** Texte fourni **
_ _ _ _ _ _ _

Dictionnaire raisonné du mobilier français de l'époque carlovingienne à la Renaissance/Bacinet

Dictionnaire raisonné du mobilier français de l'époque carlovingienne à la Renaissance
VE A. MOREL ET CIE, ÉDITEURS (tome 5p. 157-168).

BACINET, s. m. (bassinet). — Habillement de tête, dont l’origine remonte au commencement du xive siècle. L’habillement de tête consistait, avant cette époque, en un casque que l’on posait par-dessus la maille et le capuchon de peau, ou en une cervelière de fer tenant à la maille elle-même (voyez Armure, fig. 3, 4, 6, 7, 8, 13, 15, 28 et 31). Par-dessus cette calotte de fer, dès la fin du xiie siècle, les chevaliers posaient le heaume pour combattre. Mais le heaume, extrêmement lourd et gênant, ne pouvait être maintenu sur la tête longtemps. Il fallait le faire porter par l’écuyer ou le suspendre à l’arçon. Dans une action prolongée, on risquait donc, ou d’être étouffé, ou de charger à visage découvert.

On eut donc l’idée, vers l’année 1300, d’ajouter, à la calotte de fer à laquelle le camail de mailles était attaché, un viaire, c’est-à-dire une pièce de fer mobile couvrant le visage, pouvant s’enlever facilement ou se relever. Les premiers essais de ce supplément d’armure de tête sont assez étranges, mais indiquent clairement la nature des coups auxquels il s’agissait de parer ; car il est à observer, dans le système d’armes défensives appliqué pendant le moyen âge, que le combattant se préoccupe avant tout de se garantir contre les effets des armes nouvelles.

La nécessité de combattre de très-près, à l’arme blanche, obligeait chacun à chercher les moyens propres à se couvrir de la façon la plus sûre et la plus pratique.

_ _ _ _ _ _ _

** Informations extraites **
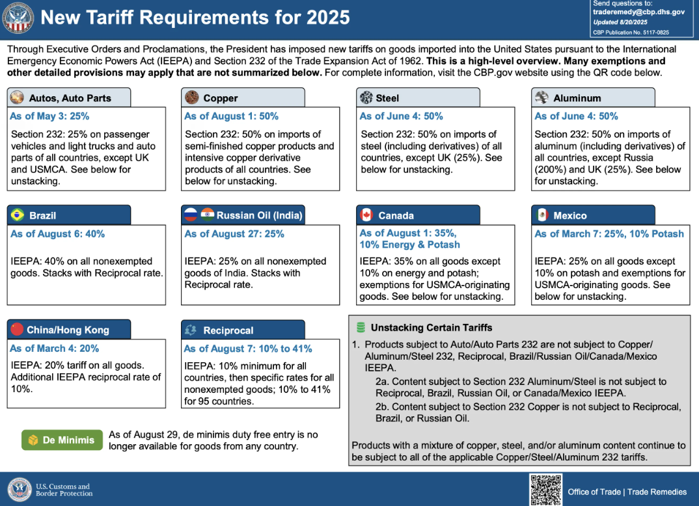Screen dimensions: 699x506
Task: Click the Steel category icon
Action: (366, 98)
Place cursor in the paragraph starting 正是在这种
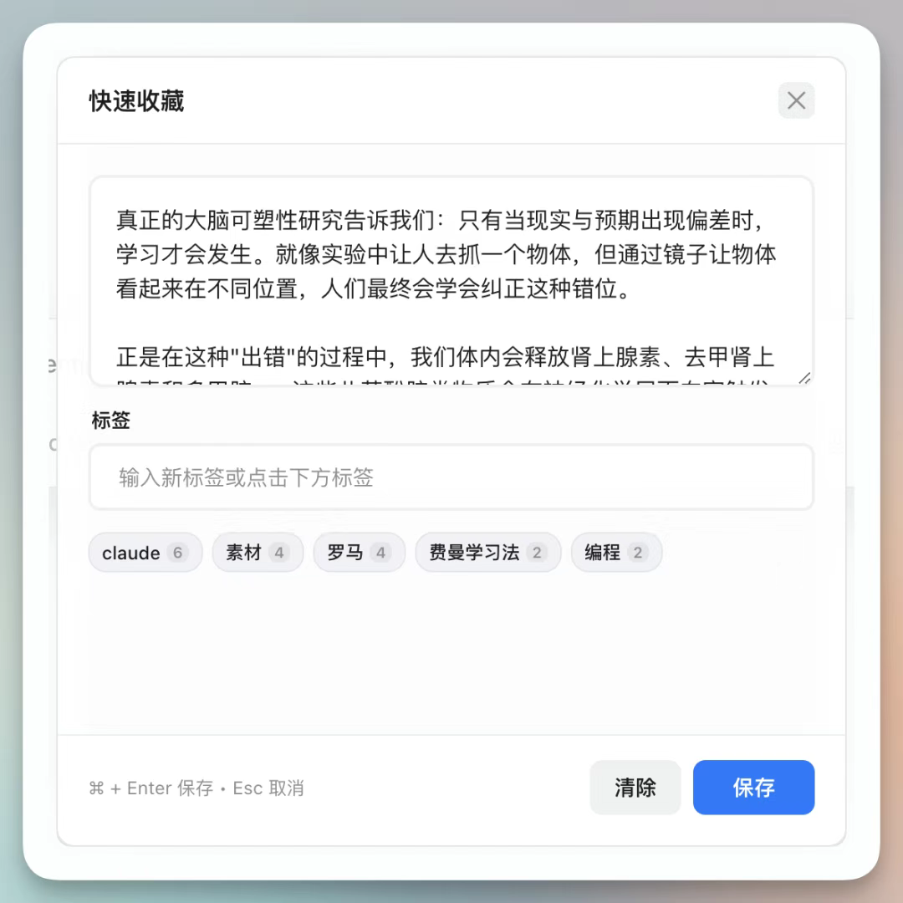Image resolution: width=903 pixels, height=903 pixels. pyautogui.click(x=445, y=357)
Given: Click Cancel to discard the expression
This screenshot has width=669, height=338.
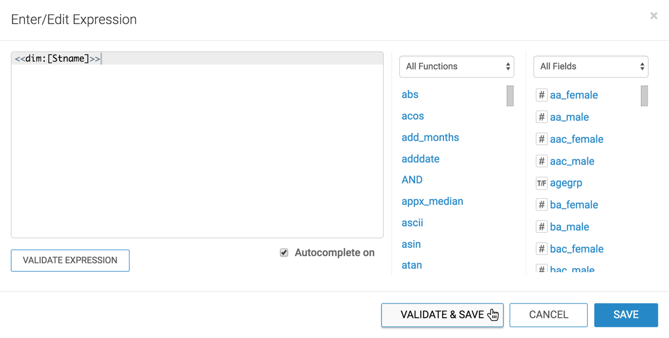Looking at the screenshot, I should point(548,315).
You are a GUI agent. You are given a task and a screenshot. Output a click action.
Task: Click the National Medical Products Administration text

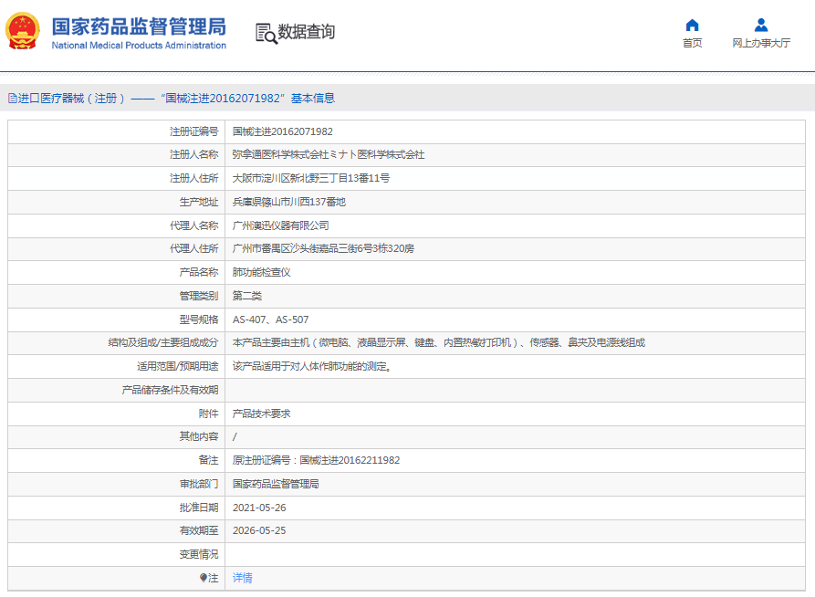139,46
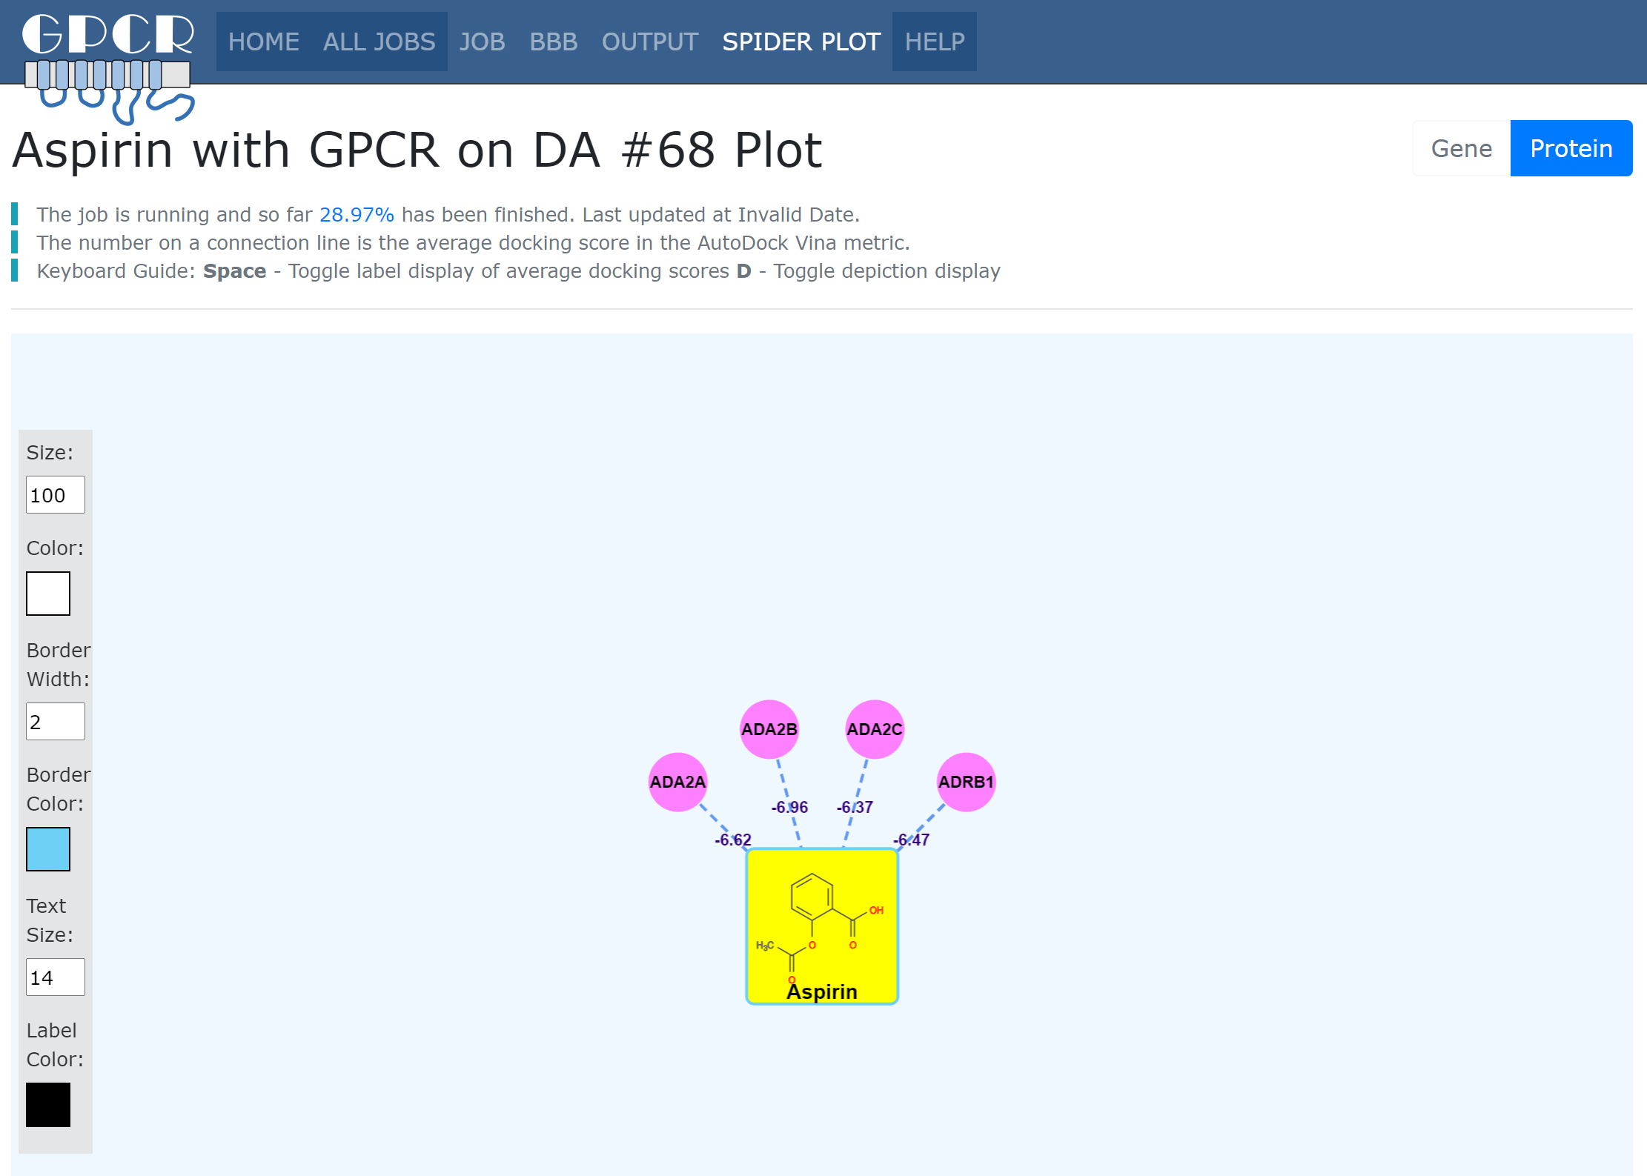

_ _ _ _ _ _ _

** Tâches à réaliser **
A. D'après la notice sur le bacinet, pourquoi a-t-on ajouté vers 1300 un viaire à la calotte de fer ? Répondez en une à trois phrases.
B. Reprenez la notice sur le bacinet à la suite de sa dernière phrase.
Les enregistrements n'ont aucun lien avec la notice sur le bacinet.

** Réponses par tâche **
A. Le heaume était si lourd et si gênant qu'on ne pouvait pas le garder longtemps sur la tête : il fallait le confier à l'écuyer ou le suspendre à l'arçon. Dans une action prolongée, on risquait donc d'être étouffé ou de charger à visage découvert. Une pièce mobile couvrant le visage, facile à enlever ou à relever, répondait à ce problème.

B.
À la fin du xiiie siècle, les gens d’armes, outre la lance, se servaient de l’épée large et lourde, et de la masse. Des coups portés par ces deux dernières armes, les plus dangereux étaient les coups obliques ou horizontaux. Les coups de pointe n’étaient à craindre qu’à pied, non qu’ils pussent percer les hauberts, mais parce que, dirigés par un bras vigoureux, ils renversaient l’adversaire. À cheval, les coups de taille, à la hauteur du cou ou du visage par-dessus le chef de l’écu, soit qu’ils fussent portés par l’épée ou par la masse d’armes, étaient violemment sentis à travers le camail ou brisaient le nez ou la mâchoire, malgré le heaume, qui alors était libre à sa partie inférieure, et dont la paroi s’appuyait sur le visage par l’effet du choc.

La cervelière étant bien fixée au crâne, on eut donc l’idée d’y ajouter un appendice proéminent et assez bien arrêté à cette cervelière pour ne pas dévier sous l’effort d’un coup de taille vigoureusement appliqué.

La figure 1 montre un des premiers essais d’application d’un viaire ou d’une visière à la cervelière[1]. Ce profil indique la visière
relevée et abaissée. A la cervelière est attacbé le camail de la broigne.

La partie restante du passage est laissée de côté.